In the past, trekking in the mountain meant a spiritual fulfillment. That is why many shrines were built in Mt. Fuji to indicate the spiritual importance of walking through the different trails. At the summit alone, there are two shrines – Okumiya and Kusushi Shrines. Located beside these shrines at the end of the trails are snowmelt springs of water passing through volcanic lava.

It is also recommended that tourists visit the Murayama Sengen Jinja temple, where people in the past were believed to pay homage in order to live a good life. The old temple was constructed a thousand years ago. Another recommended drop-by point for visitors is the Fuji Gen temple situated at the foothill of Mt Fuji. These temples serve as jump-off points to the 5th level of Mt. Fuji.

Seek information about the trekking trails

Before trekking in Mt. Juji, one needs to gather information about the trails, hotels, towns and tour schedules of the place, and the Internet provides pieces of relevant information. When booking hotel rooms around Mt. Fuji, check an establishment’s terms for the use of toilets and bathrooms. Cheap rates mean you will have to share water closets with other guests.
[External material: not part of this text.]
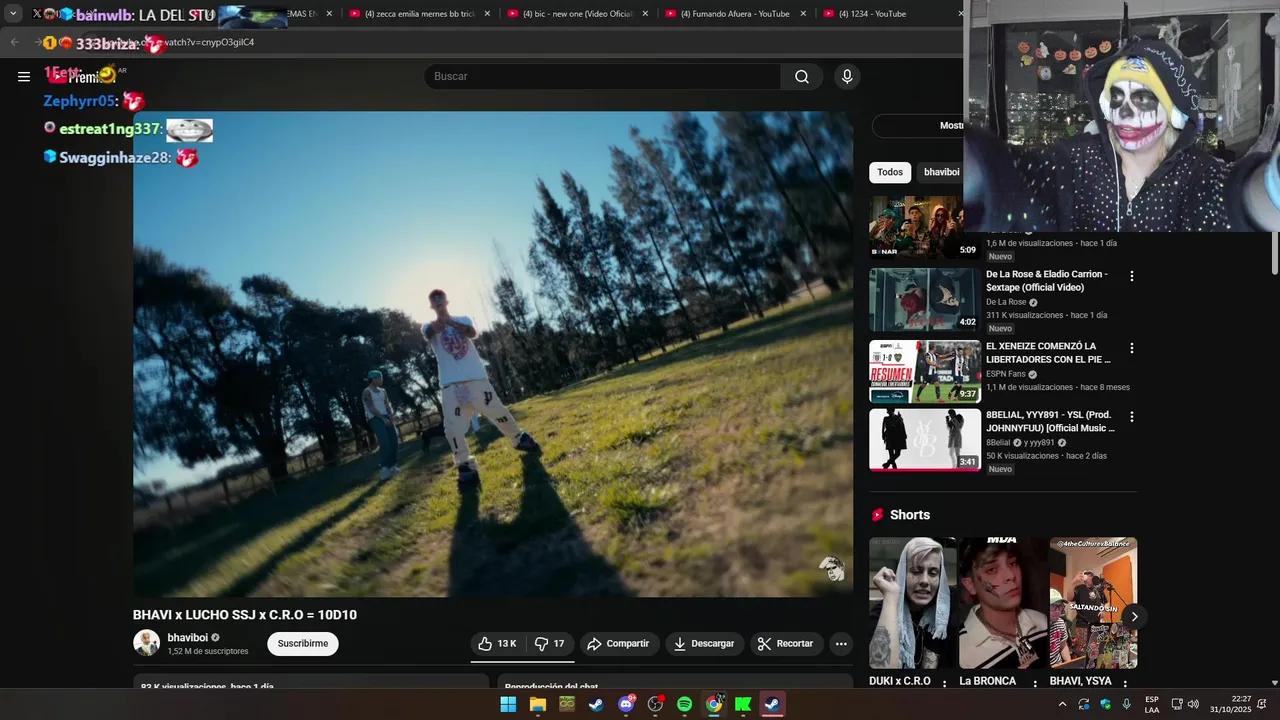Select the Todos filter chip
This screenshot has width=1280, height=720.
pyautogui.click(x=889, y=171)
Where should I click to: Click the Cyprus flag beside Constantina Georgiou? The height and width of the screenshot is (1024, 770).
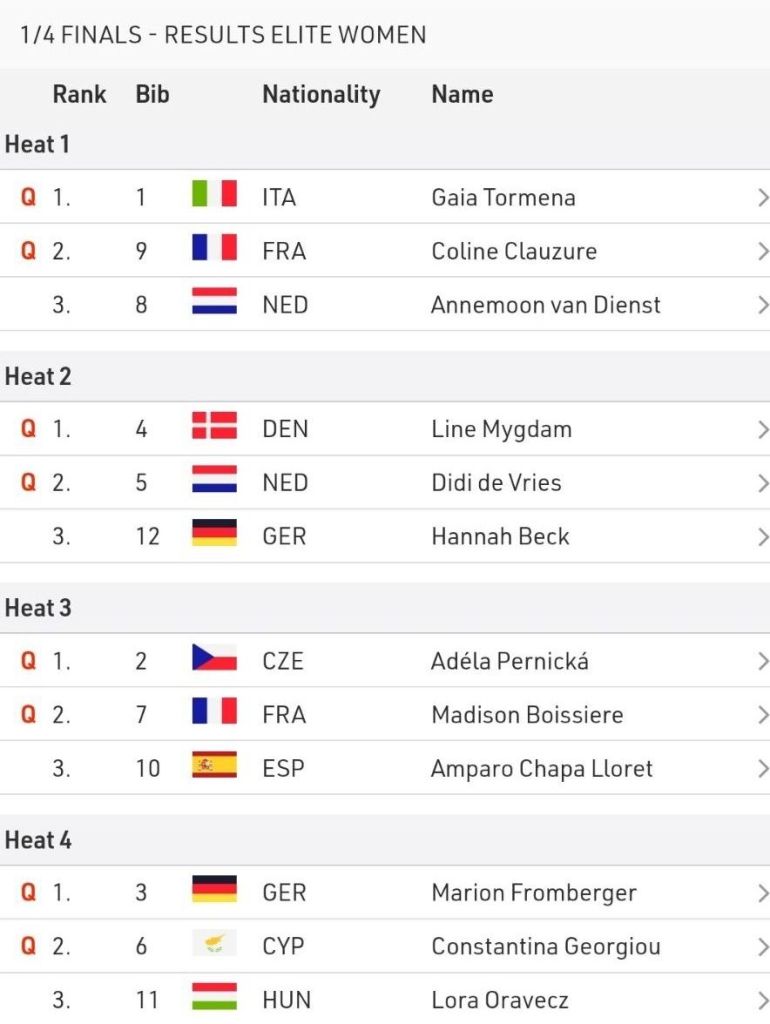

Seek information about climbing the mountain – fitness level requirement, training, clothing, sickness, weather forecasts, etc.

Trek the trails of Aokigahara forest

Aokigahara, also known as the sea of trees as it spreads across the foothills of Mt. Fuji, is covered with lava mud over which trees of various kinds grow with their roots jutting out above the ground. Many tales led to the other name of the forest – suicide forest. According to stories, trekkers found body remains and suicide notes in the forest.

The Fifth Station

Going to the Fifth Station is made easy through a bus ride along a road that ends at the station’s intersection of pavement and soil. Before kicking off the Fifth Station trail, you will find a helpful map at the entrance of the Ochudo Trail, which will guide you through the journey. Although it surrounds the circumference of Mt. Fuji, tourists can never get lost in this trail because it is well-maintained. Finally, when at the Fifth Station, you can find many souvenir shops and toilets.

The surrounding lake

Take extra pleasure in what Mt. Fuji has to offer. Visit the Fuji Five Lake at the northern foot of the mountain, where you can view the beautiful landscape of the lake.